- _INSTRUCTIONS TO FOLLOW_: With the first line as the start and the line containing "речитатив (249, 629)" as the end, write out every line of the records exactly.

- _TASK MATERIAL_:
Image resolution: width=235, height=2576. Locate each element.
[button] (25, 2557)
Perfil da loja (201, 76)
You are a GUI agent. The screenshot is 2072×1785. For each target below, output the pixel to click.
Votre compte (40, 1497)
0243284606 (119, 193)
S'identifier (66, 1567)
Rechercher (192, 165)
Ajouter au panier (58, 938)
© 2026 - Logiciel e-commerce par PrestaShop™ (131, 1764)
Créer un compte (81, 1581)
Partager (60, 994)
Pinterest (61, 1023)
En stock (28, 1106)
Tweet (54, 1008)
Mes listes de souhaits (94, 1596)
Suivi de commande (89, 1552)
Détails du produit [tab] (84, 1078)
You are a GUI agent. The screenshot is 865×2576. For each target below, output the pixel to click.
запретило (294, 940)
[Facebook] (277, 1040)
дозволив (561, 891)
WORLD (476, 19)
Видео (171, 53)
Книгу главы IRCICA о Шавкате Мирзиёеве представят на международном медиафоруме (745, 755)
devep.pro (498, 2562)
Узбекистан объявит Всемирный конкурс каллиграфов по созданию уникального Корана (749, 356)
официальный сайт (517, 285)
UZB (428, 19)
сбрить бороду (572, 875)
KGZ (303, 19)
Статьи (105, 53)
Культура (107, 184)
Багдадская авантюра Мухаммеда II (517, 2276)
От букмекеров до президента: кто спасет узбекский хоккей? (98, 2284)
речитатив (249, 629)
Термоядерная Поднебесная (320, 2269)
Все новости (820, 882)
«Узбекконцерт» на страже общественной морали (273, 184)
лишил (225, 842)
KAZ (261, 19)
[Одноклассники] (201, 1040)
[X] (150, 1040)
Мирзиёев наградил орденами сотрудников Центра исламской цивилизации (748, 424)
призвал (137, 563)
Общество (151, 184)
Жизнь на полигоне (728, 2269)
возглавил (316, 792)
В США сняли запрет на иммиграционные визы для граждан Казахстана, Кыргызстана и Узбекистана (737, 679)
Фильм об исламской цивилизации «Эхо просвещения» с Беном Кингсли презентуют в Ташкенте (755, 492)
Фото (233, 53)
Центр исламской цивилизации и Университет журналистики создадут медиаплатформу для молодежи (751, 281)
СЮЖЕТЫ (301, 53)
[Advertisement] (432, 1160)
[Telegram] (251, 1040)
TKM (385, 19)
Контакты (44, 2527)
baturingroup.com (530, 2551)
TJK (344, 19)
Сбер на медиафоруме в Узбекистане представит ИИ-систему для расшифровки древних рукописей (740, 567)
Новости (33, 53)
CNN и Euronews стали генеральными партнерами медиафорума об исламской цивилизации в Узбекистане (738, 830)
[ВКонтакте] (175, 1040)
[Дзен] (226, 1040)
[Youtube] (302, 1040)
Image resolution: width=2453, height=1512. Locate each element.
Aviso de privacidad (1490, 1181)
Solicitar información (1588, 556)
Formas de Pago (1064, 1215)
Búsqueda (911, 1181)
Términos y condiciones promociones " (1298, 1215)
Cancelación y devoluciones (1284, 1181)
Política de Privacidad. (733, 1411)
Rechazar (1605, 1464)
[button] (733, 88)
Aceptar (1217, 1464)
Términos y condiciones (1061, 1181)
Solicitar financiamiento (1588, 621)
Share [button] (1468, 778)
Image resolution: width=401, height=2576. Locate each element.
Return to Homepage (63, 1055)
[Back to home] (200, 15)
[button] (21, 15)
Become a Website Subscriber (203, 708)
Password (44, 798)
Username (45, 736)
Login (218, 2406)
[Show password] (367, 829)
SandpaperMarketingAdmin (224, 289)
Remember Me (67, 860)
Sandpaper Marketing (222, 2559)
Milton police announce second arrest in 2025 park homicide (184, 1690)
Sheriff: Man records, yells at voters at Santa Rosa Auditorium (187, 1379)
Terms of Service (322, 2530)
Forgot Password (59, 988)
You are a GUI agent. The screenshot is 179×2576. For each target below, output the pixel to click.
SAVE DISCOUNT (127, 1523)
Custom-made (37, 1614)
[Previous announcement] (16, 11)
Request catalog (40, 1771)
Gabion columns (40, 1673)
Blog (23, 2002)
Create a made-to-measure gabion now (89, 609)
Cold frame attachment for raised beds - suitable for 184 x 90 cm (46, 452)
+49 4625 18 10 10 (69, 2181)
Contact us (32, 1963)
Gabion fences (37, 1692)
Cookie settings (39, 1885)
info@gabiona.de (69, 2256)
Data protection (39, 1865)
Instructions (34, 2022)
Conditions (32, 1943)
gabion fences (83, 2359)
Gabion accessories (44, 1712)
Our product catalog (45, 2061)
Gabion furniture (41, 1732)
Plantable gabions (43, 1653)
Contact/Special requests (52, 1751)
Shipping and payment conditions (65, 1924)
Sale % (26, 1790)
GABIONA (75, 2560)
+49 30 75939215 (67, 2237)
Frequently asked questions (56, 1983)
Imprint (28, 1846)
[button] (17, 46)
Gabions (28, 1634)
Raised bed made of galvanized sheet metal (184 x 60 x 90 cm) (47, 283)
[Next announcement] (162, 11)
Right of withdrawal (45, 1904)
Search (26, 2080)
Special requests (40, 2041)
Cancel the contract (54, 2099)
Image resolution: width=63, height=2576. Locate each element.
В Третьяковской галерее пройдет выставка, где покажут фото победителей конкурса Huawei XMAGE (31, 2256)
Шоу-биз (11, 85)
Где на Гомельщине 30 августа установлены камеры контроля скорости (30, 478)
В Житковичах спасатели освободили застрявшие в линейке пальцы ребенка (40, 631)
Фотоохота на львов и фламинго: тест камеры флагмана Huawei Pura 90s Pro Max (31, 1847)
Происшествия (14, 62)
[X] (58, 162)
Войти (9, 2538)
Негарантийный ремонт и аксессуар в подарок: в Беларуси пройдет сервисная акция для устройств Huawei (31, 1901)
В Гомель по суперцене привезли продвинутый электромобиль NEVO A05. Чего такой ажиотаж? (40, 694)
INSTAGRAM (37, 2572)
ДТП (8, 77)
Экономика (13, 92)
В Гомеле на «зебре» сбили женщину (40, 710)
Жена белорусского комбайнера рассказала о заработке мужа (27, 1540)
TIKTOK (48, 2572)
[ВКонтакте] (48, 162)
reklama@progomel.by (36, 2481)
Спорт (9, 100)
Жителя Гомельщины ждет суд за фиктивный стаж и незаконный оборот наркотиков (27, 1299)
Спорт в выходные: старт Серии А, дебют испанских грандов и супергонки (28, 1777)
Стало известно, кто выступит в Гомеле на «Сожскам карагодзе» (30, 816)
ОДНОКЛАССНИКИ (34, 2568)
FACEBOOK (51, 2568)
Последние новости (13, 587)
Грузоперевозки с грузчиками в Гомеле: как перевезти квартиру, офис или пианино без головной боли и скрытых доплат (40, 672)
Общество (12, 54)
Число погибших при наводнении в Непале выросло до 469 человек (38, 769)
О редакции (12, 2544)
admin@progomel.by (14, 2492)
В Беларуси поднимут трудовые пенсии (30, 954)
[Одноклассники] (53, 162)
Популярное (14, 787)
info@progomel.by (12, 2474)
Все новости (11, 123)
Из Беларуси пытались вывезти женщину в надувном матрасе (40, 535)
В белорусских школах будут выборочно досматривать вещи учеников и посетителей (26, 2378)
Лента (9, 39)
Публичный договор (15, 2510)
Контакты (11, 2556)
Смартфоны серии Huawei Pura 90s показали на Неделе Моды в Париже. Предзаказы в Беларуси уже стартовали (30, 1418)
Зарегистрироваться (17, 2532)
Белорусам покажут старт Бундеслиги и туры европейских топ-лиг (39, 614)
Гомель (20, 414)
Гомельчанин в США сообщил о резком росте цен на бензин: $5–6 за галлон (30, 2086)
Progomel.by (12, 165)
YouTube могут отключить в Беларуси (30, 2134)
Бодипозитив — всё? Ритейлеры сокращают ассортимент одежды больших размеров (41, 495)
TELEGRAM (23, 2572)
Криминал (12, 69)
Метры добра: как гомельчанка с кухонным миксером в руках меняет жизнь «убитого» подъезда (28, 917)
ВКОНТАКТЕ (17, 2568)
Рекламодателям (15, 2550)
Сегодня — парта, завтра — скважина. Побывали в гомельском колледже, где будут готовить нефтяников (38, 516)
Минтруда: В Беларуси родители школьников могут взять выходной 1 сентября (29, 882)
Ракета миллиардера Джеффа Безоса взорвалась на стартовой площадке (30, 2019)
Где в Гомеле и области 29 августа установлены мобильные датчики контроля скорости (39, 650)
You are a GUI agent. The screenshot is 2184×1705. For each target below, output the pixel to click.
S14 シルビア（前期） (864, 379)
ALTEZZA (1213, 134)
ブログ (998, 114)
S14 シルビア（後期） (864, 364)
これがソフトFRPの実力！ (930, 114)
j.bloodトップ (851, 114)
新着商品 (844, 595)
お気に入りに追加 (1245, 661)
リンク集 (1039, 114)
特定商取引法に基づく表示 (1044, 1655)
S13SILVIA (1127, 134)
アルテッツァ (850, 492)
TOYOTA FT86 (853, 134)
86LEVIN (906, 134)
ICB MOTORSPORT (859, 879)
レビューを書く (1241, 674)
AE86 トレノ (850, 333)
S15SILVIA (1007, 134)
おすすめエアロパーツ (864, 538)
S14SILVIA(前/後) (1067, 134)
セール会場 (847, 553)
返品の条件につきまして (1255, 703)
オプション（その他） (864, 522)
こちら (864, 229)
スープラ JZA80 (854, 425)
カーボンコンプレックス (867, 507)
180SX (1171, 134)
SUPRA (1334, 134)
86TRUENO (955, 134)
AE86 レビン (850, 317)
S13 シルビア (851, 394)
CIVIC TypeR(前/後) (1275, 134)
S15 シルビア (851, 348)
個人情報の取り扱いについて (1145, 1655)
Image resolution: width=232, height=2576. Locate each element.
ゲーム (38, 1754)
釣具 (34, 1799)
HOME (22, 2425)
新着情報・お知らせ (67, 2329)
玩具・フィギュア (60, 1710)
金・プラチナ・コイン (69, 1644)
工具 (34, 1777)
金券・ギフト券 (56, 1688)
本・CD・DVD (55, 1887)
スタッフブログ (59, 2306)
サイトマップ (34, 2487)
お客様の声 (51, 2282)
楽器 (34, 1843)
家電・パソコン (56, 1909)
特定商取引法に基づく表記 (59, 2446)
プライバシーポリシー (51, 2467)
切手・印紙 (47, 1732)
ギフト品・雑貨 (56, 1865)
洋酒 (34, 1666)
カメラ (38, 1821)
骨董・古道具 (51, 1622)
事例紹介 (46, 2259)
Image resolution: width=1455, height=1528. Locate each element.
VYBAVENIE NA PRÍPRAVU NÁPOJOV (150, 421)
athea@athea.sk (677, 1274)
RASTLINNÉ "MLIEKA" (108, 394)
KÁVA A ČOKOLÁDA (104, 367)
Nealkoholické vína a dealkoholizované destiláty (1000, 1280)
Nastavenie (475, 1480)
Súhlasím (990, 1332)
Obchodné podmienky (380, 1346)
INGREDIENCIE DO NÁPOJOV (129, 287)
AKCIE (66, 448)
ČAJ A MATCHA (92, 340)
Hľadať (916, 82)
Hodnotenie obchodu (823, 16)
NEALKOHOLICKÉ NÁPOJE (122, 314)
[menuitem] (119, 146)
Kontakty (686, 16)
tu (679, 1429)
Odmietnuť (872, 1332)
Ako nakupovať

- _RESPONSE TO THE TASK_:
Image resolution: width=235, height=2576. Locate each element.
[button] (25, 2557)
Perfil da loja (201, 76)
You are a GUI agent. The screenshot is 2072×1785. For each target below, output the pixel to click.
Votre compte (40, 1497)
0243284606 (119, 193)
S'identifier (66, 1567)
Rechercher (192, 165)
Ajouter au panier (58, 938)
© 2026 - Logiciel e-commerce par PrestaShop™ (131, 1764)
Créer un compte (81, 1581)
Partager (60, 994)
Pinterest (61, 1023)
En stock (28, 1106)
Tweet (54, 1008)
Mes listes de souhaits (94, 1596)
Suivi de commande (89, 1552)
Détails du produit [tab] (84, 1078)
You are a GUI agent. The screenshot is 865×2576. For each target below, output the pixel to click.
запретило (294, 940)
[Facebook] (277, 1040)
дозволив (561, 891)
WORLD (476, 19)
Видео (171, 53)
Книгу главы IRCICA о Шавкате Мирзиёеве представят на международном медиафоруме (745, 755)
devep.pro (498, 2562)
Узбекистан объявит Всемирный конкурс каллиграфов по созданию уникального Корана (749, 356)
официальный сайт (517, 285)
UZB (428, 19)
сбрить бороду (572, 875)
KGZ (303, 19)
Статьи (105, 53)
Культура (107, 184)
Багдадская авантюра Мухаммеда II (517, 2276)
От букмекеров до президента: кто спасет узбекский хоккей? (98, 2284)
речитатив (249, 629)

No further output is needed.